Today, the Nobel Peace Prize has transformed into something much more than just a small, gold medallion. More than at any point in its 115-year history, the prize is a true diplomatic totem, in no small part because of who it has been awarded to: President Juan Manuel Santos of Colombia.
Santos becomes the 104th individual to win, and his award is more significant than almost any other in recent history for two reasons. The first is because of the timing – less than a week ago the five-year negotiations to end the 52-year conflict between the Colombian government and the leftist guerillas, the Revolutionary Armed Forces of Colombia (FARC), skirted the finish line before being narrowly rejected at a nation-wide referendum (with a majority of less than 0.4%). Secondly, because it has been awarded to Santos alone.
Historically, when the award has been given because of a peace process it has gone to the leaders of the previously warring factions. Consider the historic image from 1994 when Yasser Arafat stood on stage clutching his Nobel, alongside Yitzhak Rabin holding his – with the late Shimon Peres acting as a human buffer. Or in 1998, when Irish republican John Hume took the award alongside Northern Ireland’s unionist leader, David Trimble. Granted, there was less animosity between – or controversy surrounding – the latter two, but the point is the same: there has almost always been a balance.
So what about Rodrigo Londoño aka Timochenko, Commander-in-Chief of the FARC? No prize for him. This will almost certainly be a result of the Nobel Committee deciding not to risk putting a Nobel into what many of the conflict’s victims would consider to be bloodied hands — more than 100 arrest warrants have been issued for alias Timochenko for alleged crimes including terrorism, kidnapping, rebellion and murder — the Nobel Prize committee still receive criticism from Arafat’s prize.
But won’t this cause a headache for the peace process, shunning Timochenko, at the exact moment Santos is trying to get the process back on track?
No.

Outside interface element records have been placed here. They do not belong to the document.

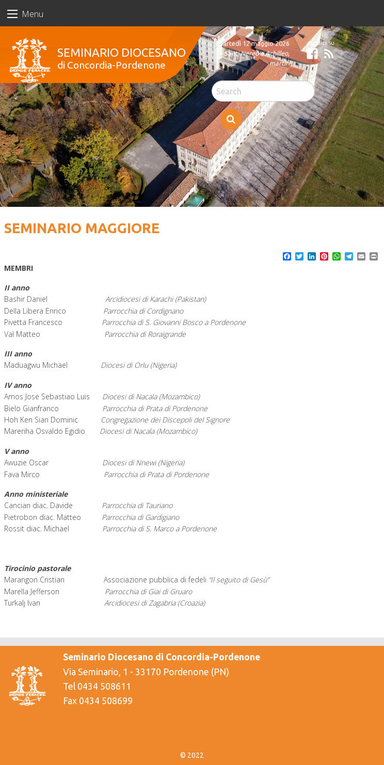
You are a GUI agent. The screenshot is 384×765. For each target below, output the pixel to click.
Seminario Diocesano (121, 52)
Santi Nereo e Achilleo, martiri (257, 58)
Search (231, 119)
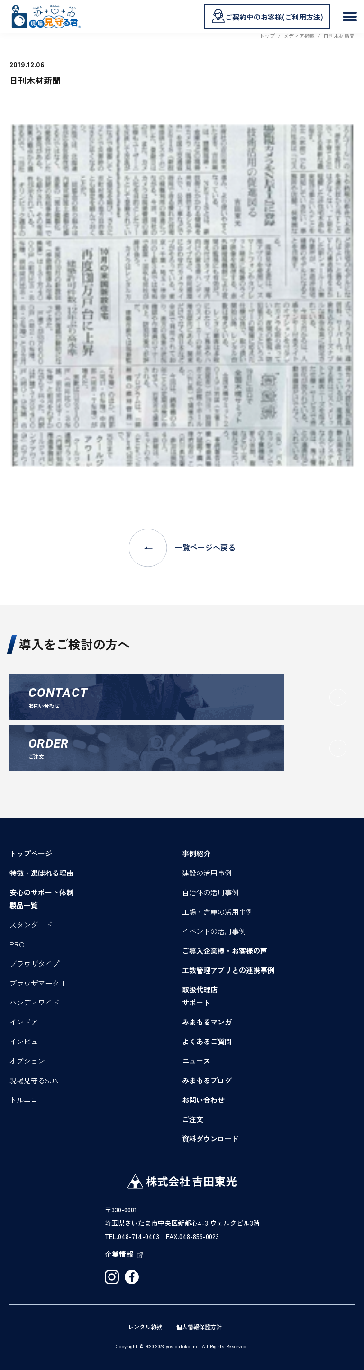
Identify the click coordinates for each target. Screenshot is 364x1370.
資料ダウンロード (210, 1139)
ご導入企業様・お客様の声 (224, 951)
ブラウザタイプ (34, 963)
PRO (17, 944)
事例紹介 (196, 853)
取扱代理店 (200, 990)
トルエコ (23, 1100)
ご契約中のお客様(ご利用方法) (267, 16)
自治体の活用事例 (210, 892)
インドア (23, 1022)
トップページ (30, 853)
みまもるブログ (207, 1080)
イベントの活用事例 (214, 931)
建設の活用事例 (207, 873)
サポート (196, 1002)
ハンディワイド (34, 1002)
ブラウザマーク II (36, 983)
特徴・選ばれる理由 (41, 873)
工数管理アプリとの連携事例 (228, 970)
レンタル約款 (145, 1327)
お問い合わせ (203, 1100)
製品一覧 (23, 905)
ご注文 (192, 1119)
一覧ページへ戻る (182, 548)
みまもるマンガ (207, 1022)
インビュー (27, 1041)
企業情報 (124, 1254)
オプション (27, 1061)
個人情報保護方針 (199, 1327)
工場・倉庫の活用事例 (217, 912)
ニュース (196, 1061)
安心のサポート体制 (41, 892)
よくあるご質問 (207, 1041)
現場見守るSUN (34, 1080)
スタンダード (30, 924)
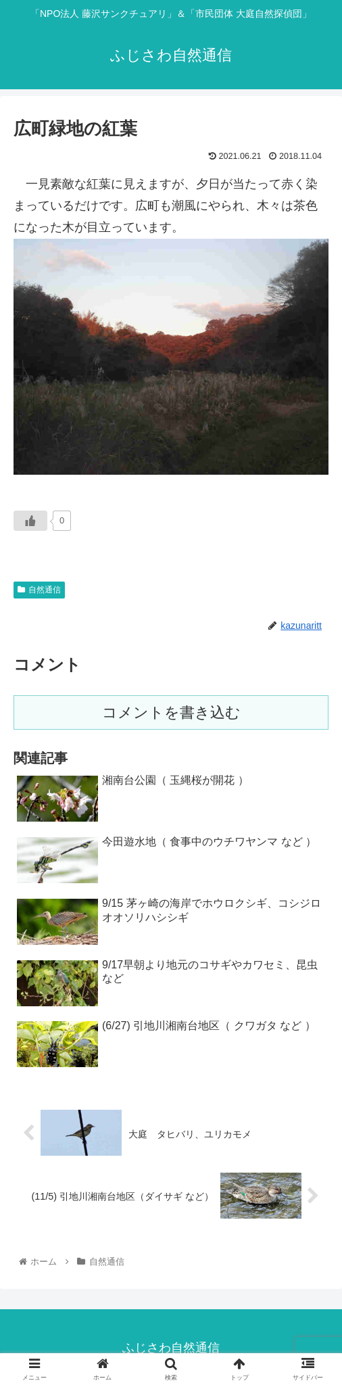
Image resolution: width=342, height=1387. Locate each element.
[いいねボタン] (30, 521)
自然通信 (39, 589)
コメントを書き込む (171, 712)
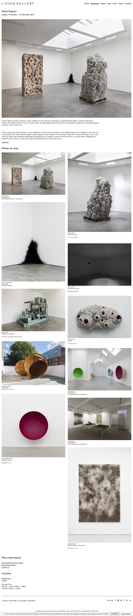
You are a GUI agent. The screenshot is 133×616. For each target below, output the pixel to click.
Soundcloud (130, 600)
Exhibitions (95, 3)
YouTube (121, 600)
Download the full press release (12, 563)
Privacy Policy (126, 614)
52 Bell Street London (6, 579)
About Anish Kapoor (9, 565)
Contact (128, 3)
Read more (5, 142)
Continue (115, 614)
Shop (109, 3)
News (115, 3)
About (121, 3)
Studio (103, 3)
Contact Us (5, 567)
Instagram (124, 600)
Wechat (127, 600)
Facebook (118, 600)
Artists (86, 3)
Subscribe (110, 600)
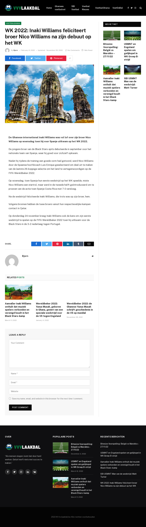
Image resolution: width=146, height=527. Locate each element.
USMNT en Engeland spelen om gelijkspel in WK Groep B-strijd (131, 52)
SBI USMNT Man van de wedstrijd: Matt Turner (130, 83)
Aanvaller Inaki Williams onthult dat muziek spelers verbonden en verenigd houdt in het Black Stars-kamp (18, 309)
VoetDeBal (117, 8)
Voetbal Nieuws (86, 8)
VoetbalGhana (102, 8)
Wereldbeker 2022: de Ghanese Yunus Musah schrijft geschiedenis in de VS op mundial (80, 308)
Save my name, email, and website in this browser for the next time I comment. (47, 399)
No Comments (72, 50)
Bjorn (16, 50)
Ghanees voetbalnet (60, 8)
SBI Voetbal (75, 8)
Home (49, 8)
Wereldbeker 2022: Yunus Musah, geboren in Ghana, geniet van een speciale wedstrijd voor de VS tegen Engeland (49, 309)
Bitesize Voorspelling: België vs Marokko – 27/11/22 (110, 50)
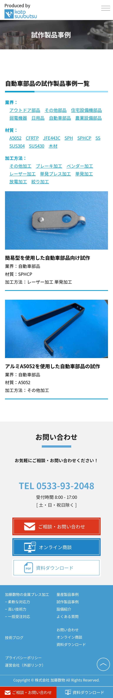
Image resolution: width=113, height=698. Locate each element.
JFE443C (51, 138)
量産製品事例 (67, 594)
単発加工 (84, 173)
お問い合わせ (67, 629)
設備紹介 (63, 609)
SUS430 (36, 146)
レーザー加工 (22, 173)
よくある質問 (67, 616)
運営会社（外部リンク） (25, 665)
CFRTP (32, 138)
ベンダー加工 (80, 166)
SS (97, 138)
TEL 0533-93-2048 (56, 495)
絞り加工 (40, 181)
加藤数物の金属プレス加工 (27, 594)
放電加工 (18, 181)
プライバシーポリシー (23, 657)
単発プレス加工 (55, 173)
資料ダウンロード (84, 692)
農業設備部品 (88, 118)
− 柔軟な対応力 (17, 601)
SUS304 (17, 146)
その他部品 (56, 110)
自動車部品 (60, 118)
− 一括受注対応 (17, 616)
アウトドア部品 (24, 110)
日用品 (38, 118)
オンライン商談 (48, 557)
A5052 (15, 138)
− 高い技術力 (15, 609)
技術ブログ (14, 637)
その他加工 (20, 166)
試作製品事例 (67, 601)
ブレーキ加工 (49, 166)
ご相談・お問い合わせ (28, 692)
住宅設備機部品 (86, 110)
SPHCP (84, 138)
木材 (53, 146)
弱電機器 (18, 118)
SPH (69, 138)
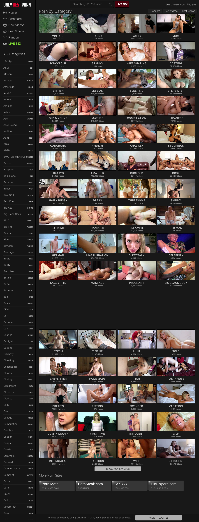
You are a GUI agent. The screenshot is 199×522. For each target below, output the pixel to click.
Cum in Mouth (11, 468)
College (7, 417)
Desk (6, 513)
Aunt (6, 137)
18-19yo (8, 61)
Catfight (8, 341)
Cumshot (8, 474)
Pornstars (15, 19)
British (7, 277)
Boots (6, 258)
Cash (6, 328)
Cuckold (8, 462)
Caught (7, 347)
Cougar (7, 436)
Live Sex (14, 43)
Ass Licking (10, 125)
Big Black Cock (12, 214)
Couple (7, 443)
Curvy (6, 481)
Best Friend (10, 201)
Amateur (8, 80)
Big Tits (7, 226)
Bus (5, 296)
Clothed (7, 398)
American (8, 86)
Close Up (8, 392)
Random (14, 37)
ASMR (6, 67)
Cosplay (8, 430)
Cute (6, 487)
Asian (6, 112)
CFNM (7, 309)
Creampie (8, 455)
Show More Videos (118, 468)
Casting (7, 334)
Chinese (8, 373)
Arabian (8, 105)
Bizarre (7, 233)
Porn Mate (57, 485)
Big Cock (8, 220)
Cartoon (8, 322)
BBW (6, 144)
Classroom (9, 385)
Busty (6, 303)
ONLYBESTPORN (19, 4)
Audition (8, 131)
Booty (6, 264)
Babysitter (9, 169)
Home (12, 12)
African (7, 74)
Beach (7, 188)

In fact, it will likely have the opposite effect, as the main reason people gave for not backing the accords in last weekend’s referendum was because it went too gently on the guerrillas. Giving one a Nobel would have been a disaster. Not that this would have been discussed with Timochenko beforehand, or Santos for that matter. Santos wasn’t even told in advance that he’d won, for fear it would be leaked. After making the announcement, Kaci Kullmann Five, the chair of the committee, said they were now actively trying to reach out to Santos.
This prize comes just days after a hard-fought peace was almost lost in the pursuit of ending one of the longest-running conflicts in human history. The forces that fought these accords at the referendum – former president Uribe chief amongst them – are now becoming increasingly isolated on the world stage.
The Nobel Prize Committee famously avoid playing to the crowd. Typically, the frontrunner never wins — this has been the case each year since 2009 when the bookies’ favourites have lost – and the same is true of the Syrian civil defence volunteers the White Helmets this year. In awarding just one person at such a significant moment, the committee have demonstrated to the Colombian people that the world is still behind them, just as it has been throughout the process (the Pope – another nominee for this year’s prize – played a large role in convening the talks).
Will Santos think this award is helpful? It can’t always be assumed that it will be received as such, especially by a serving world leader mired in the daily grind of geopolitics. It was rumoured that Angela Merkel audibly sighed with relief when she didn’t win the prize last year for her stance in welcoming refugees, for fear it would fuel the backfire against her policy and crush her party when it next went to the polls (something that happened, anyway).
A quarter of a million people have been killed in the Colombian conflict and over six million displaced in the horror that has spread across an entire continent, half a century and brought tears to every family in Colombia and beyond. As the end of that conflict teeters at the edge, the Nobel Prize Committee have seized their opportunity to wrench it from ruin and push Colombia towards peace.
Ciarán Norris is director of RISING Global Peace Forum, an international network and an annual event taking place in Coventry 15-16 November 2016. He has a decade of experience working in political, government and campaigning roles.